RECORD SET: Begin

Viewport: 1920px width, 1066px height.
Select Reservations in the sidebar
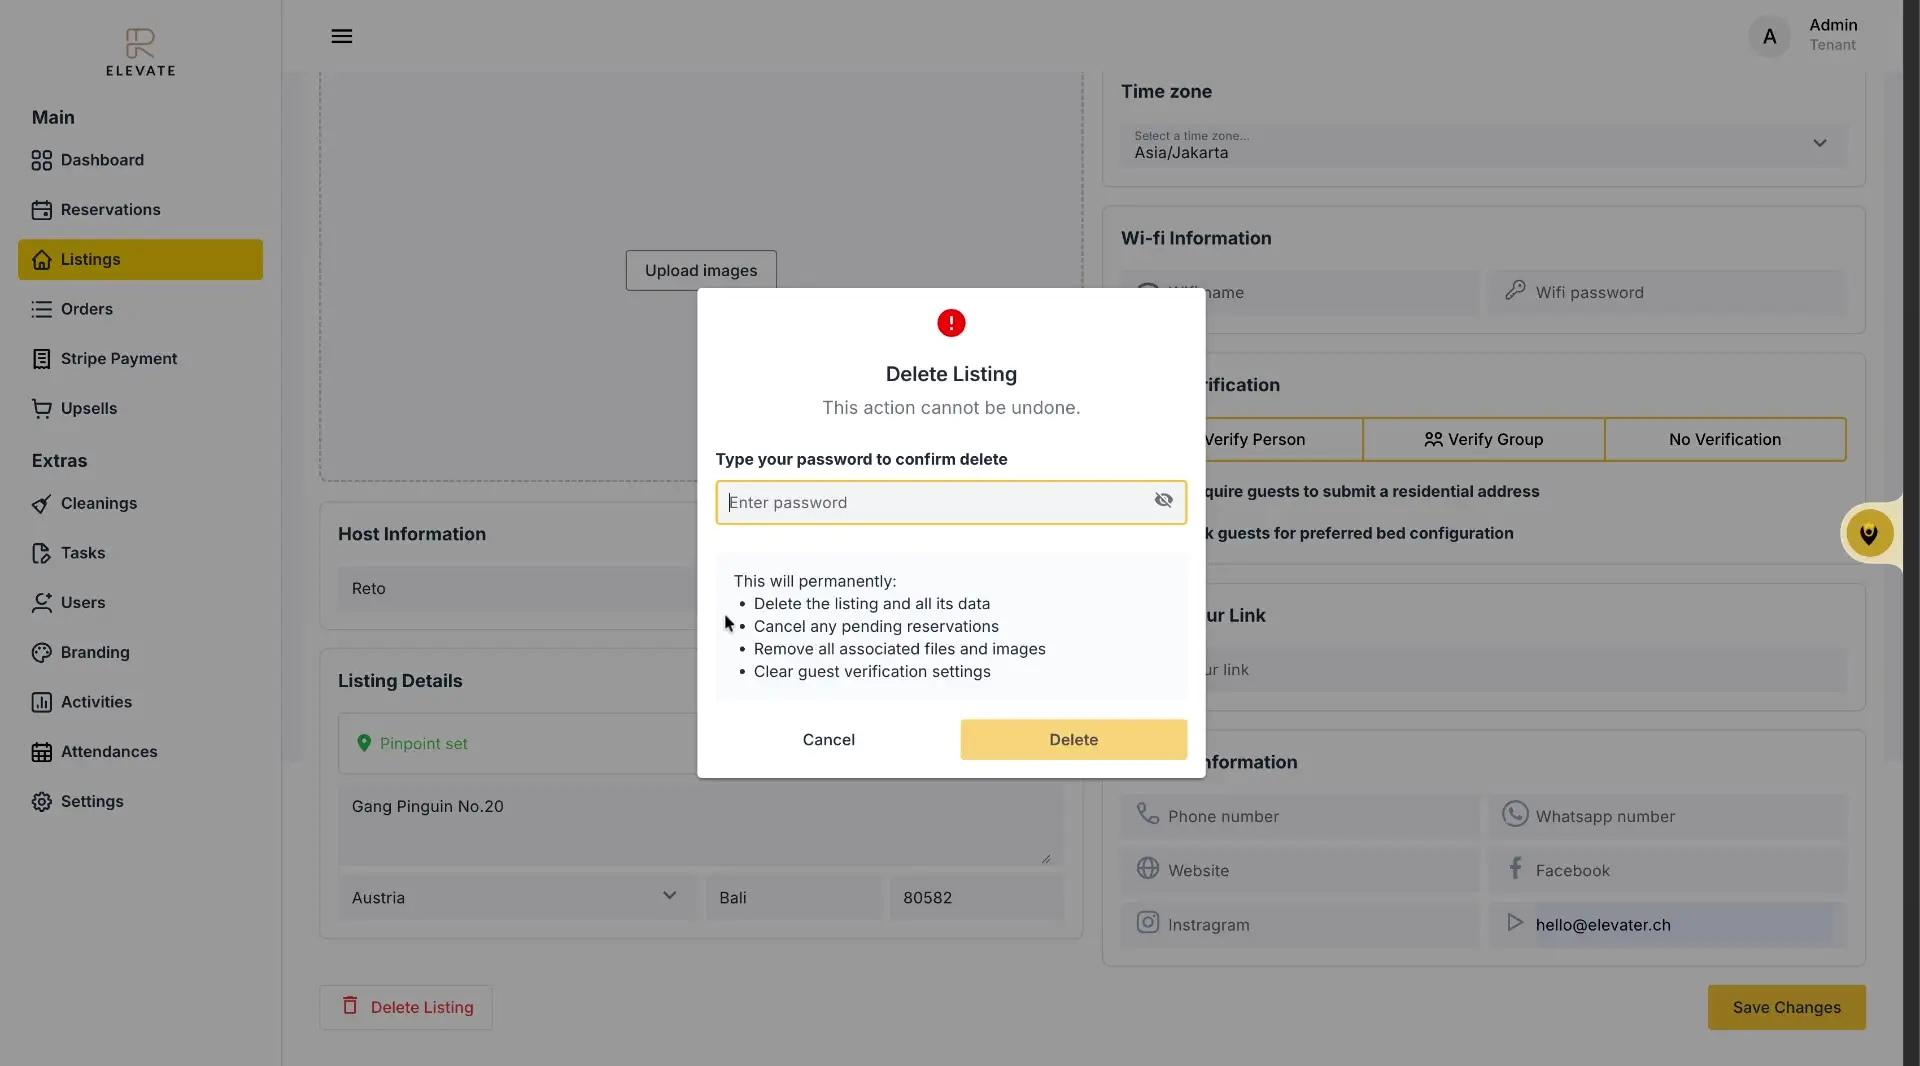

RECORD SET: End
RECORD SET: Begin

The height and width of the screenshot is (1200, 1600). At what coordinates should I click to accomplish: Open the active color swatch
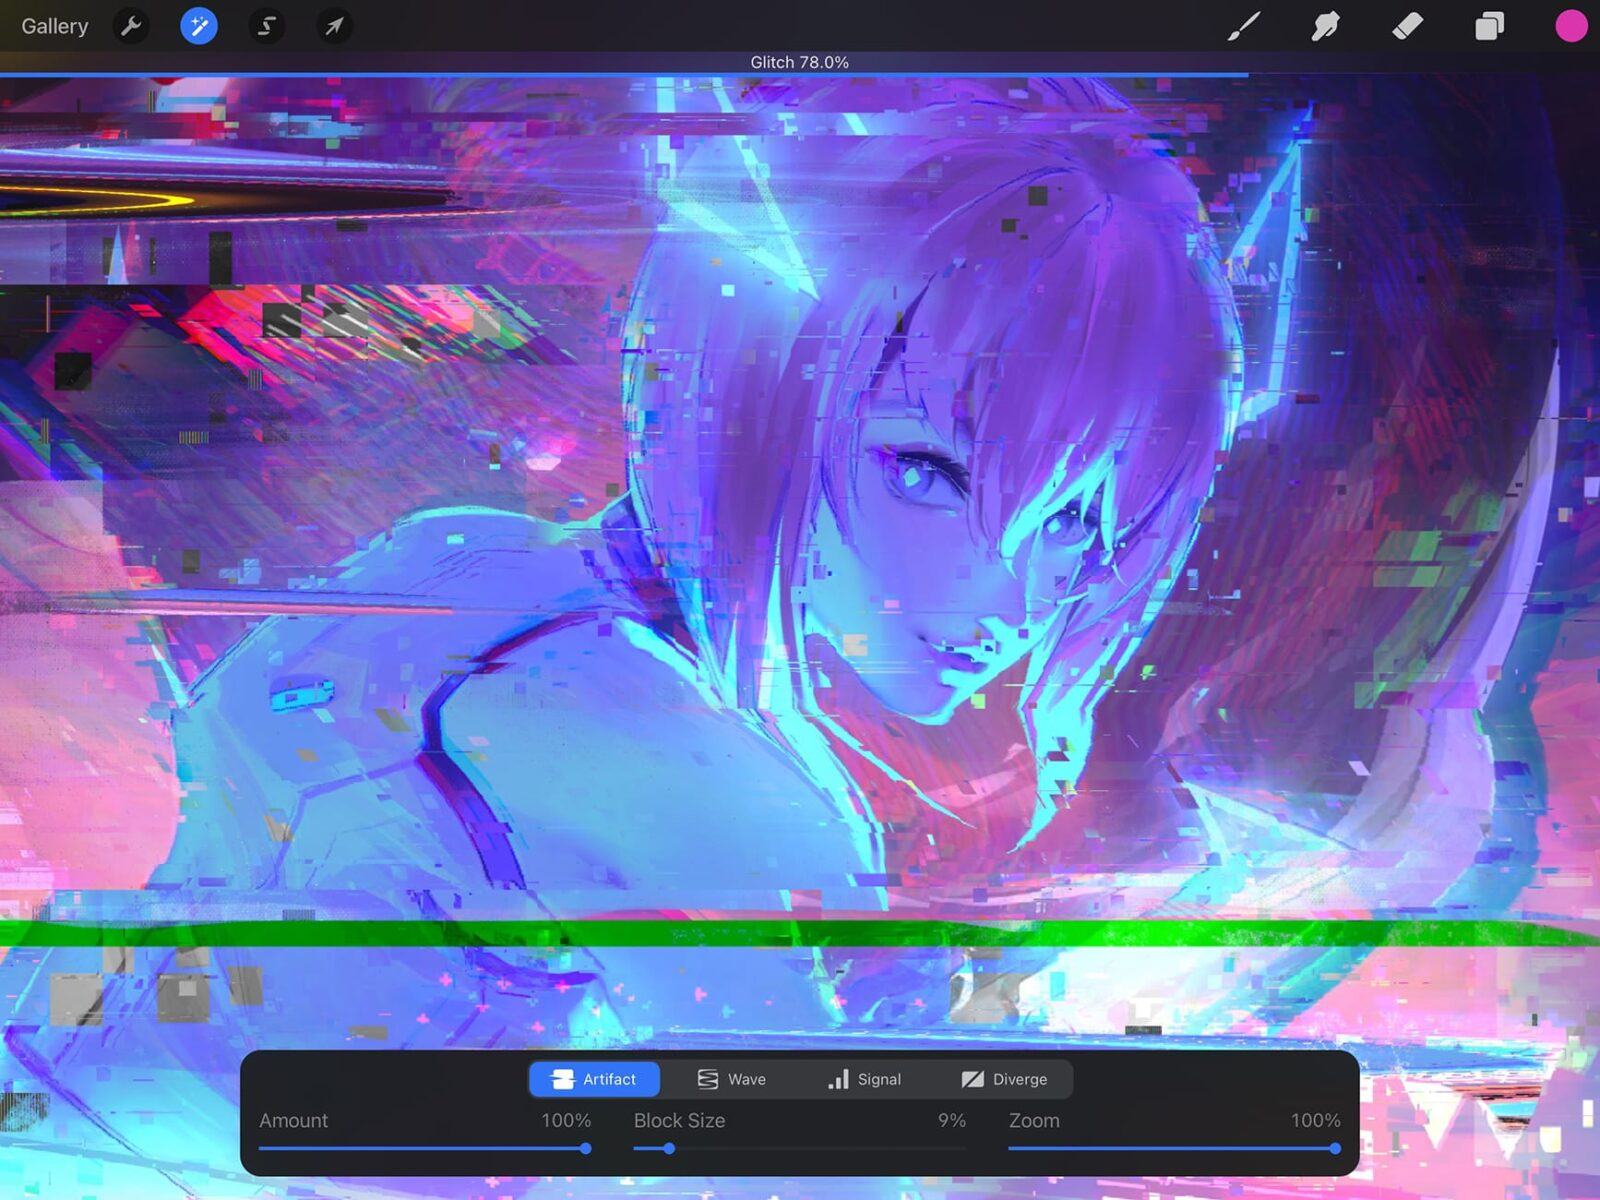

RECORD SET: End
RECORD SET: Begin

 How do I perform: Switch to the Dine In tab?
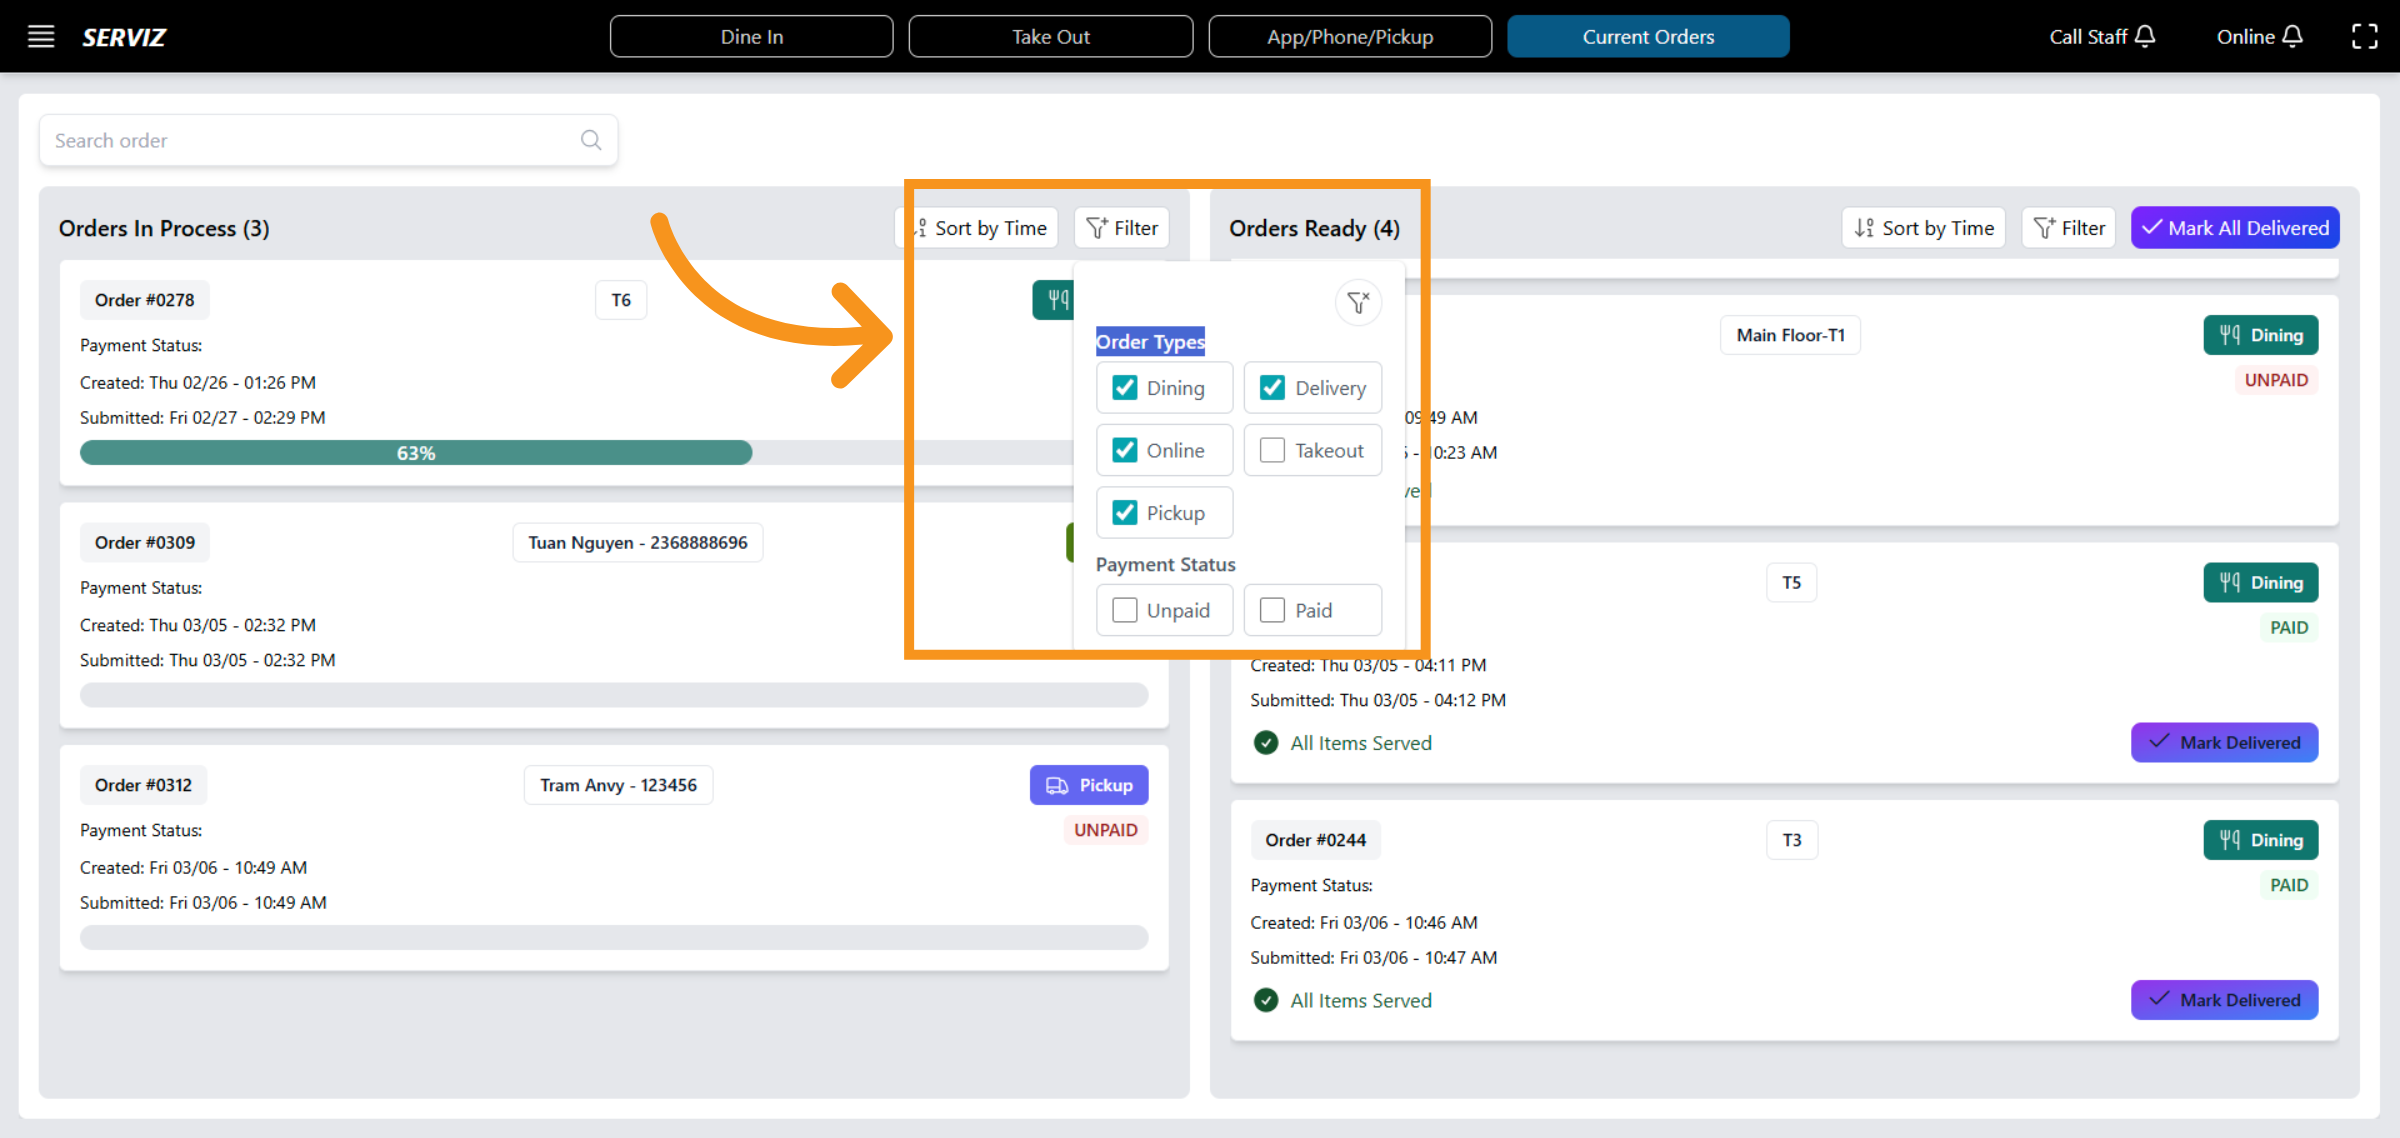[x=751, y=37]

RECORD SET: End

Reproduce, exactly as they stand in the data above, the lines from the one that holds "Viewport: 1920px width, 1066px height." to the one that holds "Select Reservations in the sidebar", inclusive.

- **YOUR SOLUTION**
Viewport: 1920px width, 1066px height.
Select Reservations in the sidebar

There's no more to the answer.